Num país fortemente polarizado pelo Porto e por Lisboa, a região Centro parecia estar condenada a um papel secundário no mapa dos recursos com que Portugal enfrenta a globalização. O terceiro estudo da Iniciativa Cidades, promovido pela Fundação Gulbenkian e que hoje será apresentado na Universidade de Coimbra, reconhece os dilemas de uma região entalada entre os dois principais pólos do país, mas atribui-lhe o destino de desempenhar “uma função crucial na geoeconomia do país”, na leitura de Artur Santos Silva, presidente da Gulbenkian: “completar a fachada atlântica do País mais exposta à globalização”, e projectá-la em direcção à fronteira, com Viseu a desempenhar o papel de “intermediação entre o litoral e o interior”.

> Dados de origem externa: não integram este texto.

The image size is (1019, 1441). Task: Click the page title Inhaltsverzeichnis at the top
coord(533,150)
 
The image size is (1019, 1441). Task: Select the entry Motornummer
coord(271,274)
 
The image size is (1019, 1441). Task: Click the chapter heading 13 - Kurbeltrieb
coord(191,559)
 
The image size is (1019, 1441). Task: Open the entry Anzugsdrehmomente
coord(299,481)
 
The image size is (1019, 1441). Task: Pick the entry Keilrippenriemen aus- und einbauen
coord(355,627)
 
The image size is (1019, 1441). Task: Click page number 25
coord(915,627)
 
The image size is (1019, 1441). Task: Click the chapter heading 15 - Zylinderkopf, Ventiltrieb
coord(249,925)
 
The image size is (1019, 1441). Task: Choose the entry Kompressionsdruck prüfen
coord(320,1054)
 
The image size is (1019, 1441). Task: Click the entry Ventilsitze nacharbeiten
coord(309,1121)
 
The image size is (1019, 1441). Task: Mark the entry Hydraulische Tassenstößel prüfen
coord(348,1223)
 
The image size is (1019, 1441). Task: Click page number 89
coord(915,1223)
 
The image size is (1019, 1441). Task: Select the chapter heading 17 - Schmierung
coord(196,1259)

No desenho do país “funcional” analisado pela equipa liderada pelo economista José Félix Ribeiro e pela geógrafa Teresa Sá Marques, as fronteiras das regiões não obedecem aos limites da administração pública nem às unidades estatísticas que dividem Portugal em NUT II e NUT III (Nomenclatura das Unidades Territoriais para Fins Estatísticos). O que conta são as trocas económicas, as redes de ciência e conhecimento, os destinos das chamadas telefónicas ou as deslocações quotidianas. Nesse padrão, a equipa da Gulbenkian tinha já identificado duas “regiões funcionais”: o Noroeste, que se estende desde a Viana do Castelo a Aveiro e do Porto a Vila Real, e o Arco Metropolitano de Lisboa, que amarra ao poder da capital uma vasta região que passa por Leiria, Santarém, Évora e Sines.

No trabalho que deu lugar ao estudo “Portugal no Centro”, comprovou-se que a região industrializada de Aveiro se ancorava ao grande pólo do Noroeste e que Leiria gravitava em torno de Lisboa. Mas, apesar de espartilhada pelas metrópoles, o Centro, “trava a bipolarização e torna o país mais articulado e sustentado”, diz Teresa Sá Marques. Coimbra tem aqui um papel de pivot, até pelo poder da sua universidade. Mesmo não sendo economicamente tão pujante como Leiria ou Aveiro, Coimbra garante a unidade de toda a fachada Atlântica onde está o Portugal mais rico e competitivo.

Contrariando o padrão do desequilíbrio regional do país, “Viseu sustenta-se numa dinâmica industrial que deu resultados”, diz a geógrafa. “A cidade emerge como um ponto de transição entre o triângulo Aveiro-Coimbra-Leiria e o resto da região”, sublinha Almeida Henriques, presidente da Câmara de Viseu, fazendo a conexão entre a fachada Atlântica e o interior.  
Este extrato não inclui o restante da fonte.